### Data excerpts ###

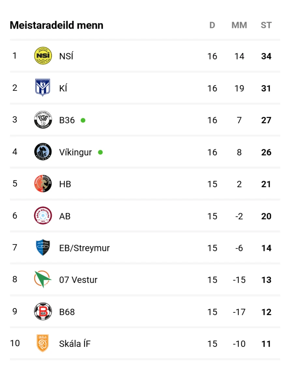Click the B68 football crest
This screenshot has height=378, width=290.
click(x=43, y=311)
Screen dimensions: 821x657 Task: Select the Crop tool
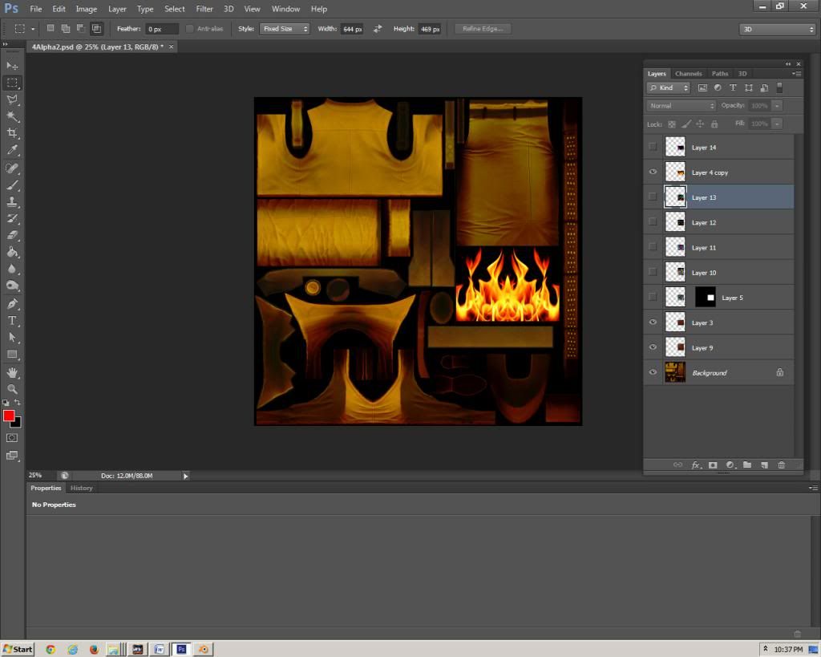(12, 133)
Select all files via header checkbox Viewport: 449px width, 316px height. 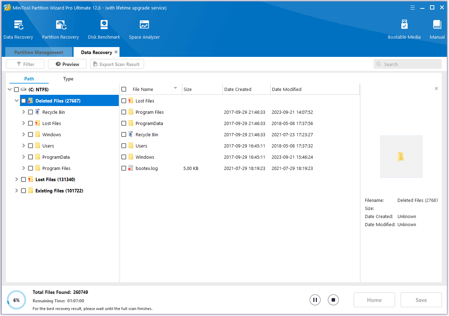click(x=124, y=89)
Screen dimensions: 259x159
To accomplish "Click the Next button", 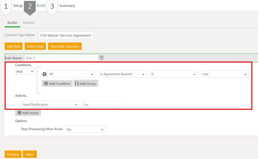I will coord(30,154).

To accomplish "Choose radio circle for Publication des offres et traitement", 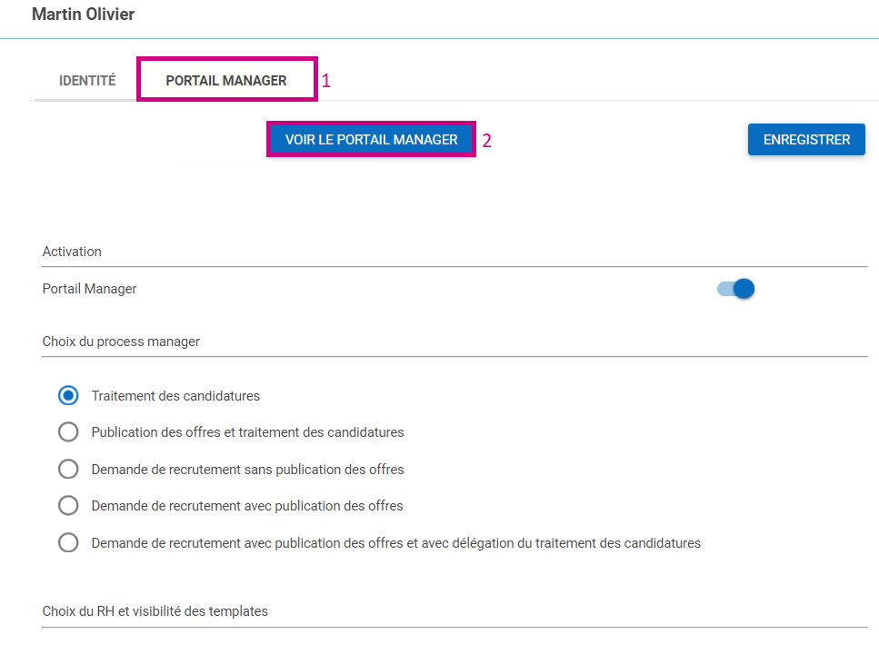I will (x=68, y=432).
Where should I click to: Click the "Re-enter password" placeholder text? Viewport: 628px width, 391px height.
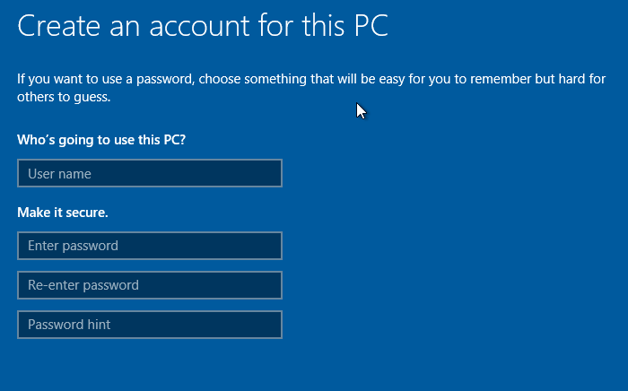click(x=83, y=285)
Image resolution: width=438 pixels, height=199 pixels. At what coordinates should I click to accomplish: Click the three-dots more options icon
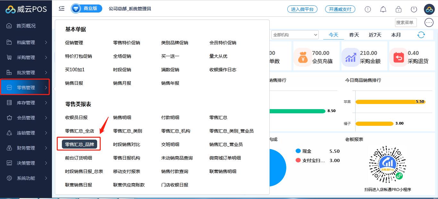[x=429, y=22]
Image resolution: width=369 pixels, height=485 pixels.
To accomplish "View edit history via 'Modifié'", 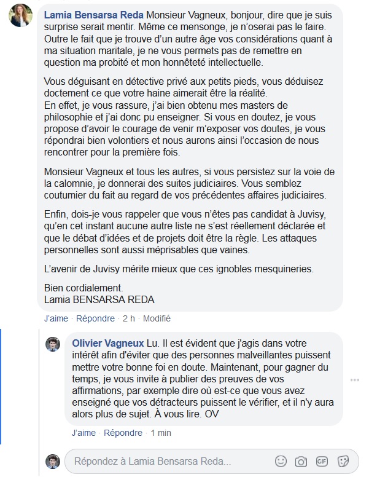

###

The task: What is needed is an exact repetition of every line from the line with "Image resolution: width=438" to the end of the data above, both ends included, with no pictures.

Solution to this exercise:
Image resolution: width=438 pixels, height=199 pixels. At what coordinates should I click to accomplish: Click the three-dots more options icon
[x=429, y=22]
Image resolution: width=369 pixels, height=485 pixels.
To accomplish "View edit history via 'Modifié'", 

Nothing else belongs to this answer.